- [Source document]
════

From there it moved to the Rondebosch Common. How interesting is that! Living in the southern suburbs very close to the Common, my wife and I are regular participants at the popular runner’s/walker’s stomping ground but only recently discovered its connection to golf’s history. Now, when I’m out there running, I often take a moment to imagine what golfing at the Common might have looked like back then.

From the Rondebosch Common, the Cape Golf Club moved to its current home adjacent to the Wynberg Military facility and has since been called Royal Cape Golf Club, the oldest golf club in South Africa.

In 1892, the first National Golf Championship was held in Kimberly in the Northern Cape, and the first South African Open Championship in Port Elizabeth in 1903, after many exhibition tournaments of same was played over the preceding 10 years. The SA Open as it is known today, and which recently took place this past weekend at the Gary Player Country Club at Sun City, with Daniel van Tonder winning the prestigious SA Open Champion Title for 2021, is thus one of the oldest Open Championship tournaments in the world. Yes, in the whole world!

MPGC Board member Sergeant Donovan Williams presents a demonstration to some of the team members.

It’s fair to say that South Africa has an impressive chapter in world-golf history. It does however have an equally dark, very dark chapter that I delve into later in this series.

During this period of segregation, the only time non-whites or non-Europeans, as they were referred to back then, were on the golf course, was to caddy (carry the bags of the European golfers). Today, still, we have caddies employed at golf courses who are painful reminders of how far we have to go to offer them a dignified presence and livelihood within the industry. This is another topic I will address in more detail in a subsequent story.

════

- [Data entries]

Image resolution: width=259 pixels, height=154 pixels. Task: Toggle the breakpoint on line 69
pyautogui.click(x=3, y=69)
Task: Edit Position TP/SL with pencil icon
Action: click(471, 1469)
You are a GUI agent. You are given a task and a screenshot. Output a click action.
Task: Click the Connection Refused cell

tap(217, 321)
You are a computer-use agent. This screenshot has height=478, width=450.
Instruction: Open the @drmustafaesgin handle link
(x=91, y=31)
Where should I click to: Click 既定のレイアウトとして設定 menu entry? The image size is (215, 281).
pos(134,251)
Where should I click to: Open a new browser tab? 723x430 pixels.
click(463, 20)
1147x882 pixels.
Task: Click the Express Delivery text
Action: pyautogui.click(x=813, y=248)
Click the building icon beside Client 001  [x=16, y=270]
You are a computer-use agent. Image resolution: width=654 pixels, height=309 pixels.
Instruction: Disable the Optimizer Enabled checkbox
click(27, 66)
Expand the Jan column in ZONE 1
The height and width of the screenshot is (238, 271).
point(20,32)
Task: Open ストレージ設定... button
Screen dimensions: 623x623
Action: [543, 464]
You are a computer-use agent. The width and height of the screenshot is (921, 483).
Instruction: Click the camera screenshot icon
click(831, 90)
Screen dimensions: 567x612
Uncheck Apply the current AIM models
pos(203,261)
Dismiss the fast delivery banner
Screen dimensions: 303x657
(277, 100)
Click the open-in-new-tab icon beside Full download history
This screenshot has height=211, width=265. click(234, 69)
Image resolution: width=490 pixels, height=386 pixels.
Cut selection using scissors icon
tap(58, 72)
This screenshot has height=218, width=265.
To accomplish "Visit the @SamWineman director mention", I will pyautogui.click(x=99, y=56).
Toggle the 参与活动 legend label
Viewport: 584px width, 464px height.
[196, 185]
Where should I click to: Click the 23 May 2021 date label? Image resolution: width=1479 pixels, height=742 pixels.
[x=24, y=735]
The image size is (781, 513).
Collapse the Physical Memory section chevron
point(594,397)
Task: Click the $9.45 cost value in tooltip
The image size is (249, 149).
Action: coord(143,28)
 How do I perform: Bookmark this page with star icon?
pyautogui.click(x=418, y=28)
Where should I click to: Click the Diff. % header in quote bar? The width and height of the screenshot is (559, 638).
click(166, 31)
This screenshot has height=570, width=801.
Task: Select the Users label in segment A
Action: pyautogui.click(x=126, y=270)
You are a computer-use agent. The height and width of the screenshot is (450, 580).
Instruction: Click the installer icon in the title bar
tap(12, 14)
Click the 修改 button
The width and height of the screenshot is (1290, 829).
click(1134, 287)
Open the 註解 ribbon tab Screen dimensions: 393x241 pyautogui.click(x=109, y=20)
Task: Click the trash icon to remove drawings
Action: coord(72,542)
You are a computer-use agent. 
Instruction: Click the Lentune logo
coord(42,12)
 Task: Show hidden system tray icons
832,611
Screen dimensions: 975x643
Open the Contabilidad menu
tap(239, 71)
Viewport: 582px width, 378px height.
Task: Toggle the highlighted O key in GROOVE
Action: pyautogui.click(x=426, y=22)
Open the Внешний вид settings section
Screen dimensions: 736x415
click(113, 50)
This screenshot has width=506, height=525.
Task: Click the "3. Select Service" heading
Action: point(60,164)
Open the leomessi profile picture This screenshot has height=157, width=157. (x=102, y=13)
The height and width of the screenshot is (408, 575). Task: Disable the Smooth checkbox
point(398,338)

════

- [Exercise aim]
Quote the passage on South African golf history above in full, word for word.

- [Task output]
From there it moved to the Rondebosch Common. How interesting is that! Living in the southern suburbs very close to the Common, my wife and I are regular participants at the popular runner’s/walker’s stomping ground but only recently discovered its connection to golf’s history. Now, when I’m out there running, I often take a moment to imagine what golfing at the Common might have looked like back then.

From the Rondebosch Common, the Cape Golf Club moved to its current home adjacent to the Wynberg Military facility and has since been called Royal Cape Golf Club, the oldest golf club in South Africa.

In 1892, the first National Golf Championship was held in Kimberly in the Northern Cape, and the first South African Open Championship in Port Elizabeth in 1903, after many exhibition tournaments of same was played over the preceding 10 years. The SA Open as it is known today, and which recently took place this past weekend at the Gary Player Country Club at Sun City, with Daniel van Tonder winning the prestigious SA Open Champion Title for 2021, is thus one of the oldest Open Championship tournaments in the world. Yes, in the whole world!

MPGC Board member Sergeant Donovan Williams presents a demonstration to some of the team members.

It’s fair to say that South Africa has an impressive chapter in world-golf history. It does however have an equally dark, very dark chapter that I delve into later in this series.

During this period of segregation, the only time non-whites or non-Europeans, as they were referred to back then, were on the golf course, was to caddy (carry the bags of the European golfers). Today, still, we have caddies employed at golf courses who are painful reminders of how far we have to go to offer them a dignified presence and livelihood within the industry. This is another topic I will address in more detail in a subsequent story.